[Set of tasks]
a) Check each statement against the Q&A with Derrick below and answer yes or no, quoting the exact words of the Q&A that decide it: (i) Derrick grows flowers among the vegetables. (ii) This winter was too wet for Derrick to spread manure in the garden. (iii) The Head Chef he works alongside is Kleo Tabaku.
b) In the Q&A with Derrick below, print everything from "Q&A With Derrick" down to "the edible garden?".

[Passage given]
Q&A With Derrick
With extensive experience working within the edible garden at Wynyard Hall and the Glass House, Derrick chats to us about what it means to him to provide a sustainable, plot to plate dining experience alongside Head Chef, Kleo Tabaku using seasonal produce.
How do you partake in and maintain sustainable practices within the edible garden?
There are many practices and ideas I like to follow to promote sustainability in the garden. One of my favourite practices is to grow lots of flowers amongst the vegetables in the garden, which helps to promote biodiversity in the garden. All the colours and smells attract beneficial insects to visit the garden, as well as providing pollen for bees. These beneficial insects also attract birds to the garden, who will hopefully eat some of the bugs that want to eat our vegetables! A lot of the flowers I plant are also edible, which make a nice garnish for the dishes in The Glasshouse. Simple practices that provide multiple benefits are always a big thumbs up from me!
What are the biggest seasonal challenges that you face when gardening throughout the year?
Each year is very different, so learning to adapt to the changing conditions we face is one of the biggest challenges. Some summers can bring drought like conditions, whilst over summers can be a washout! Likewise in the winter, if it’s very wet throughout, it can make working with the soil very challenging in the spring. When the soil is too wet, trying to cultivate and plant out can compact the soil, which can be detrimental for the following years. Luckily during this winter we had a nice dry spell, so I was able to spread farm yard manure in the garden to feed the soil, as well as incorporate it into the soil, so I am one step ahead for this coming spring. Other years this may not have been possible, meaning planting will be a bit later than I would like. Even when everything goes well, it is never quite perfect for a gardener!
How do you feel about seeing the life cycle of the produce you grow? from a seed to a dinner plate
This is one of the most rewarding parts of growing produce, which I think everyone who grows their own produce can relate to. It is also something that I hope the edible garden at Wynyard can inspire others to do, because it is so rewarding and fulfilling! It is such a journey, and sometimes a battle, to get to the point of harvesting and eating produce. Preparing and feeding vibrant soils, nurturing a tiny seed into a strong seedling, planting out into open soil, watering, protecting from pests and months later, the moment when you can finally harvest homegrown, super fresh and nutritious produce with zero food miles! If anyone is considering growing their own, please try it! If you have any questions, I’ll be in the edible garden!

[Excerpted records]
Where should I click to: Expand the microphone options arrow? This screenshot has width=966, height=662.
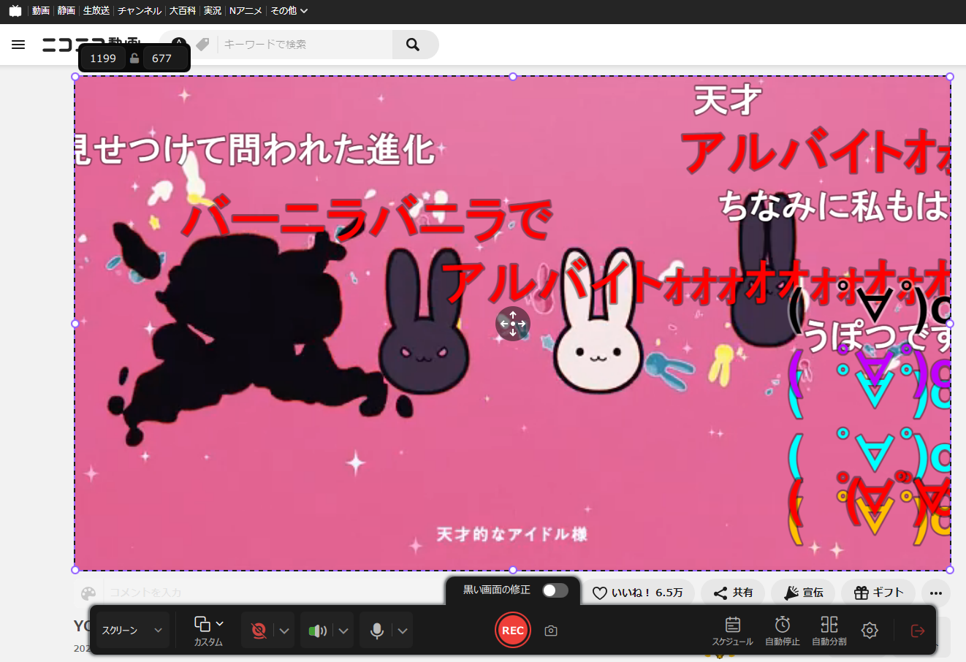click(403, 631)
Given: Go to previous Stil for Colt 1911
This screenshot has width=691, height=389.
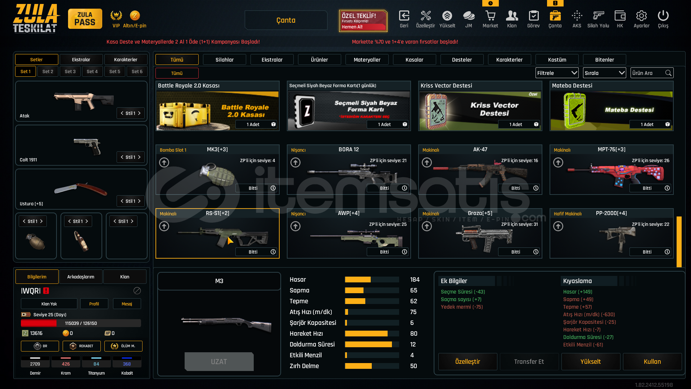Looking at the screenshot, I should (x=122, y=157).
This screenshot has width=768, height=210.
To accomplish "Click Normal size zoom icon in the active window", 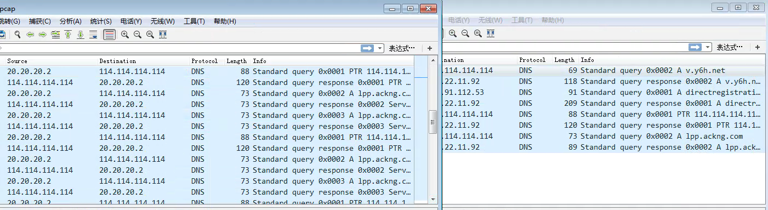I will click(150, 35).
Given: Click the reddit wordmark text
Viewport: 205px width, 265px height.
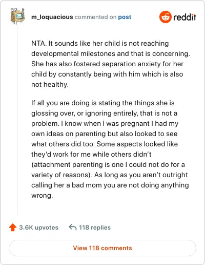Looking at the screenshot, I should click(185, 17).
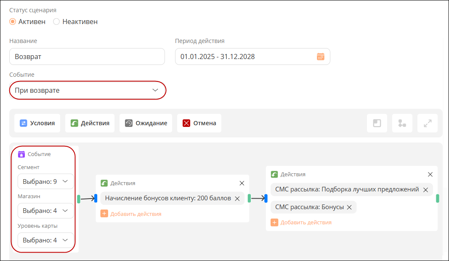Click the Отмена toolbar button

point(199,123)
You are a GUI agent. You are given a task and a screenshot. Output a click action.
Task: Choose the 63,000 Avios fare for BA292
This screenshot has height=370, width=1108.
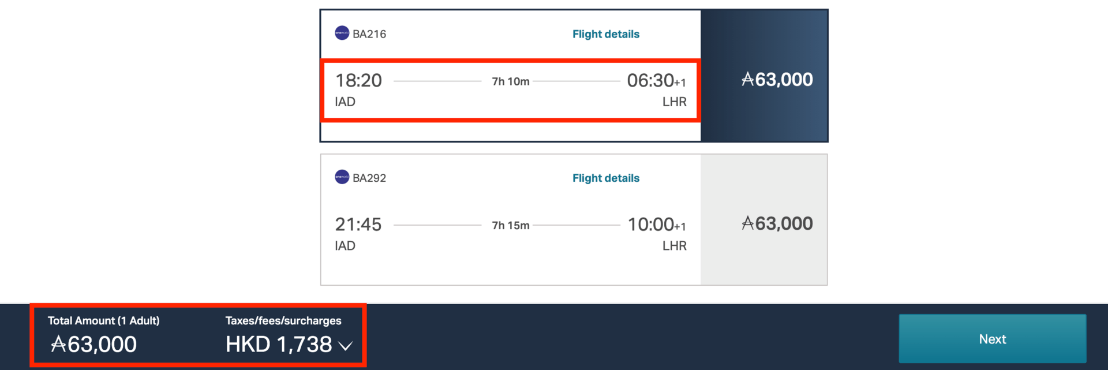pos(764,224)
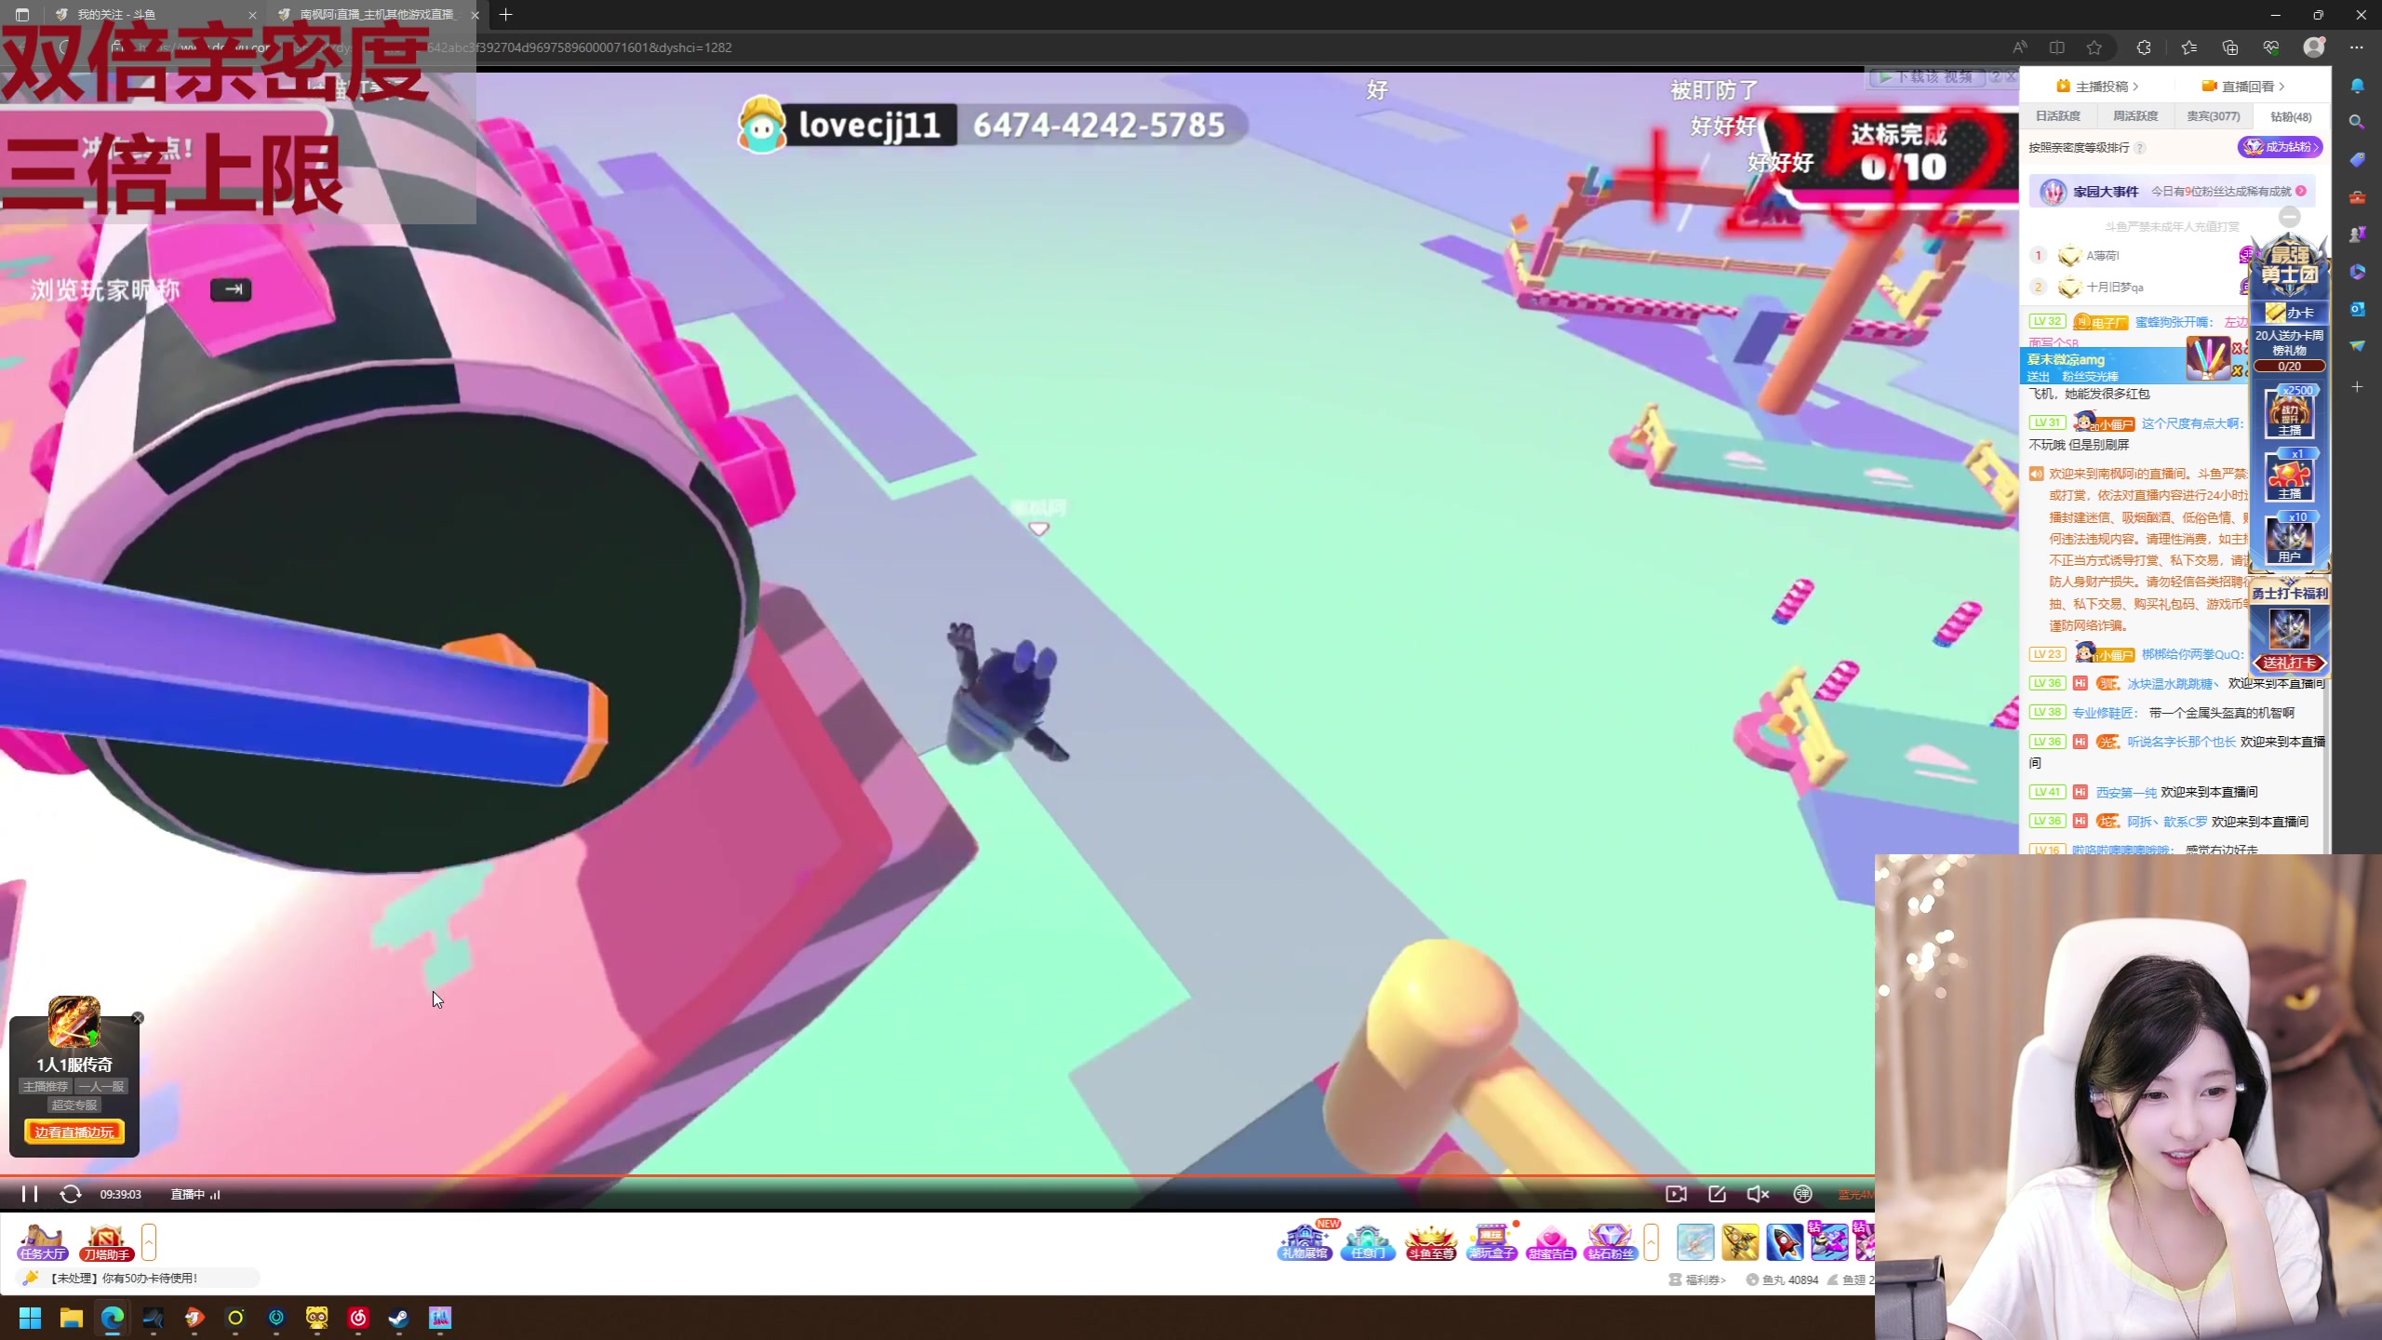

[Worked answers]
a)
(i) Yes: "grow lots of flowers amongst the vegetables in the garden"
(ii) No: "Luckily during this winter we had a nice dry spell, so I was able to spread farm yard manure in the garden"
(iii) Yes: "alongside Head Chef, Kleo Tabaku"

b)
Q&A With Derrick
With extensive experience working within the edible garden at Wynyard Hall and the Glass House, Derrick chats to us about what it means to him to provide a sustainable, plot to plate dining experience alongside Head Chef, Kleo Tabaku using seasonal produce.
How do you partake in and maintain sustainable practices within the edible garden?